15 Le fantasme fondamental de Dora
» Il n’était donc pas stupéfiant que notre hystérique, âgée bientôt de 19 ans, et qui avait entendu parler de semblables rapports sexuels (la succion de la verge), développât un pareil fantasme inconscient et l’exprimât par une sensation d’irritation dans la gorge et par de la toux. Il n’était pas non plus surprenant de la voir arriver, sans éclaircissements extérieurs, à un pareil fantasme, ainsi que je l’ai constaté avec certitude chez d’autres malades. La condition somatique préalable d’une semblable création libre de l’imagination. qui coïncide avec la manière d’agir des pervers, était due chez elle à un fait digne d’attention. Elle se rappelait très bien avoir été, dans son enfance, une suçoteuse. Le père aussi se souvenait de l’avoir sevrée de cette habitude qui s’était perpétuée chez elle jusqu’à l’âge de 4 ou 5 ans.

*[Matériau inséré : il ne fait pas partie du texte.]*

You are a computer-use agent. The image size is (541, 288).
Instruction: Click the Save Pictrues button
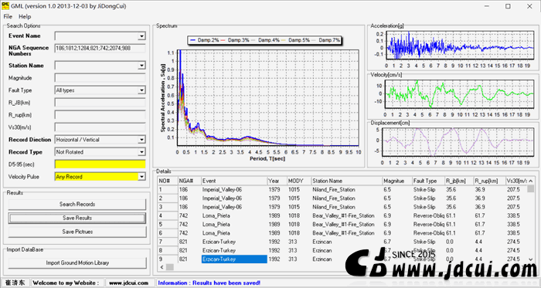pyautogui.click(x=77, y=232)
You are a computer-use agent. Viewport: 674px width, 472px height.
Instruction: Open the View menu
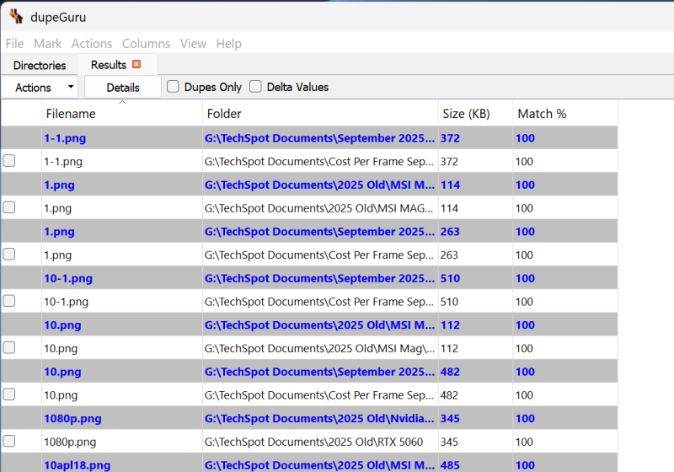pos(193,44)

16 – Et le souvenir écran qu’elle en a
» Dora elle-même avait gardé dans sa mémoire une image nette de sa première enfance: elle se voyait assise par terre dans un coin, suçant son pouce gauche, tandis qu’elle tiraillait en même temps, de la main droite, l’oreille de son frère tranquillement assis à côté d’elle. Il s’agit ici d’un mode complet de l’assouvissement de soi- même par le suçotement dont m’ont parlé d’autres patientes encore, devenues plus tard anesthésiques et hystériques. De l’une d’entre elles, j’ai reçu une information qui projette une vive lumière sur l’origine de cette étrange habitude. Cette jeune femme, qui n’avait d’ailleurs jamais perdu l’habitude de suçoter, se voyait, dans un souvenir d’enfance datant, paraît-il, de la première moitié de sa seconde année, boire au sein de sa nourrice et, en même temps, lui tirailler rythmiquement l’oreille. Je suppose que personne ne contestera que la muqueuse des lèvres et de la bouche puisse être qualifiée de zone érogène primaire, elle qui a gardé une partie de cette qualité dans le baiser, considéré comme normal. L’activité intense et précoce de cette zone érogène est, par suite, la condition d’une. complaisance somatique » ultérieure de la part du tube muqueux qui commence aux lèvres. Lorsque, plus tard, à une époque où le véritable objet sexuel, le membre viril, est déjà connu, se produisent des circonstances qui accroissent à nouveau l’excitation de la zone buccale restée érogène, il ne faut pas de grands efforts d’imagination pour substituer à la mamelle originaire ou au doigt qui la remplaçait, l’objet sexuel actuel, le pénis, dans la situation favorable à la satisfaction. Ainsi ce fantasme pervers, tellement choquant, de la succion du pénis, a une origine des plus innocentes; le dit fantasme est la refonte d’une impression, qu’il faut appeler préhistorique, de la succion du sein de la mère ou de la nourrice, impression qui d’ordinaire fut ravivée quand on eut l’occasion plus tard de voir des enfants au sein. Le plus souvent, c’est le pis de la vache, représentation intermédiaire, qui sert à établir la transition entre le mamelon et le pénis.
Les dernières pages du texte sont consacrées à l’objet d’amour des hystériques qui est » l’autre femme « , celle qui lui permet d’interroger sa propre féminité.
Avec le deuxième rêve de Dora, cette question sera reprise.